Question. The area of a circle, whose circumference is 22 cm, is:
(a) \( 54 \text{ cm}^2 \)
(b) \( 46 \text{ cm}^2 \)
(c) \( 40.5 \text{ cm}^2 \)
(d) \( 38.5 \text{ cm}^2 \)
Answer: (d) \( 38.5 \text{ cm}^2 \)
Answer: Let \( r \) is the radius of the circle. Then,
\( 2\pi r = 22 \text{ cm} \)
\( \implies r = 22 / ( 2 \times 22/7) \)
\( \implies r = \frac{7}{2} \text{ cm} \) or \( 3.5 \text{ cm} \)
Thus, \( \pi r^2 = \frac{22}{7} \times 3.5 \times 3.5 \text{ cm}^2 = 38.5 \text{ cm}^2 \)

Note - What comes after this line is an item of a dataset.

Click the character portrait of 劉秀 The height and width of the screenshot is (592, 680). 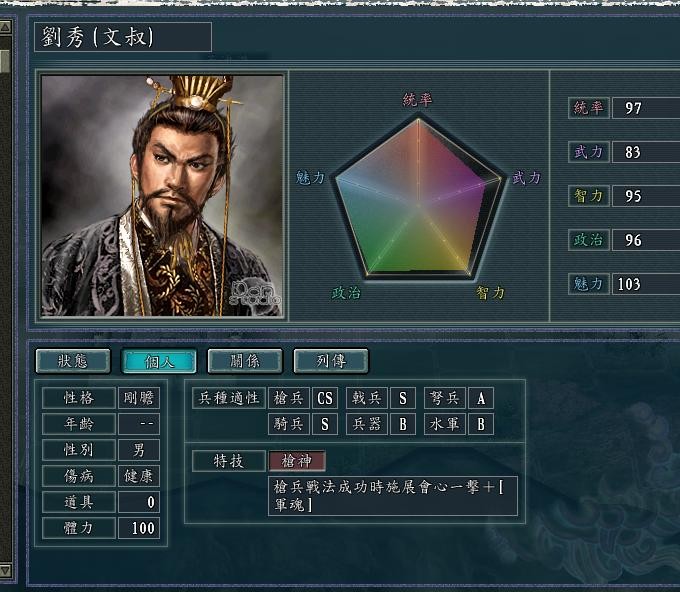click(x=162, y=196)
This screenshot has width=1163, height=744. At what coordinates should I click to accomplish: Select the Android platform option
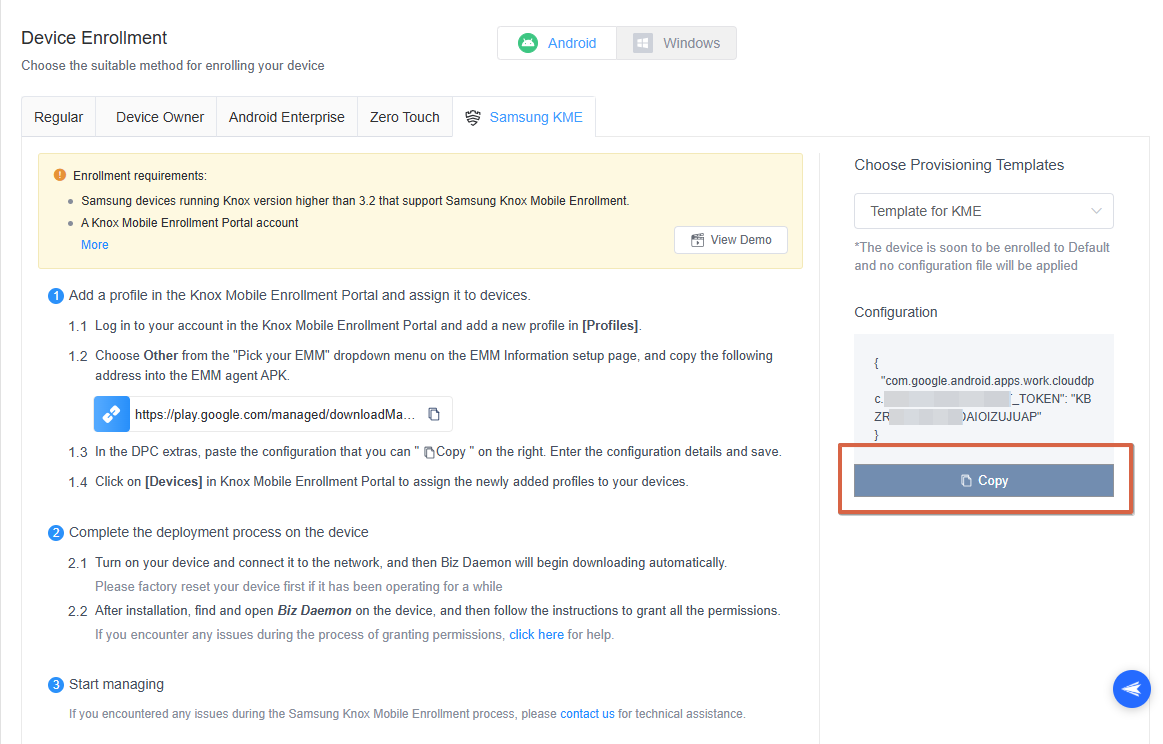point(557,43)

Question. If the sum of the areas of two circles with radii \( R_1 \) and \( R_2 \) is equal to the area of a circle of radius \( R \), then:
(a) \( R_1 + R_2 = R \)
(b) \( R_1^2 + R_2^2 = R^2 \)
(c) \( R_1 + R_2 < R \)
(d) \( R_1^2 + R_2^2 < R^2 \)
Answer: (b) \( R_1^2 + R_2^2 = R^2 \)
Answer: Explanation: According to the given condition,
Area of circle with radius \( R \) = Area of circle with radius \( R_1 \) + Area of circle with radius \( R_2 \)
\( \implies \pi R^2 = \pi R_1^2 + \pi R_2^2 \)
\( \implies R^2 = R_1^2 + R_2^2 \)

Question. If the sum of the circumferences of two circles with radii \( R_1 \) and \( R_2 \) is equal to the circumference of a circle of radius \( R \), then:
(a) \( R_1 + R_2 = R \)
(b) \( R_1 + R_2 > R \)
(c) \( R_1 + R_2 < R \)
(d) Nothing definite can be said about the relation among \( R_1 \), \( R_2 \) and \( R \).
Answer: (a) \( R_1 + R_2 = R \)
Answer: Explanation: According to the given condition,
Circumference of circle with radius \( R \) = Circumference of circle with radius \( R_1 \) + Circumference of circle with radius \( R_2 \)
\( \implies 2\pi R = 2\pi R_1 + 2\pi R_2 \)
\( \implies R = R_1 + R_2 \)

Question. It is proposed to build a single circular park equal in area to the sum of areas of two circular parks of diameters 16 m and 12 m in a locality. The radius of the new park would be:
(a) 10 m
(b) 15 m
(c) 20 m
(d) 24 m
Answer: (a) 10 m
Answer: Explanation: Let the radius of the new park be \( R \).
\( \therefore \) Area of new park = Area of park I + Area of park II
Also, if \( r_1 \) and \( r_2 \) are the radius of circle
\( r_1 = \frac{d_1}{2} = \frac{16}{2} = 8 \)
\( r_2 = \frac{d_2}{2} = \frac{12}{2} = 6 \)
Area of the first circular park with diameter 16 m \( = \pi \left(\frac{16}{2}\right)^2 = \pi(8)^2 = 64\pi \text{ m}^2 \)
Area of the second circular park with diameter 12 m \( = \pi \left(\frac{12}{2}\right)^2 = \pi(6)^2 = 36\pi \text{ m}^2 \)
According to the given condition.
\( \pi R^2 = 64\pi + 36\pi \)

\( \implies \pi R^2 = 100\pi \)

\( \implies R^2 = 100 \)

\( \implies R = 10 \text{ m} \)

Question. The radii of two concentric circles are 4 cm and 5 cm. The difference in the areas of these two circles is:
(a) \( \pi \)
(b) \( 7\pi \)
(c) \( 9\pi \)
(d) \( 13\pi \)
Answer: (c) \( 9\pi \)
Answer: Required difference \( = \pi(5^2 - 4^2) = 9\pi \)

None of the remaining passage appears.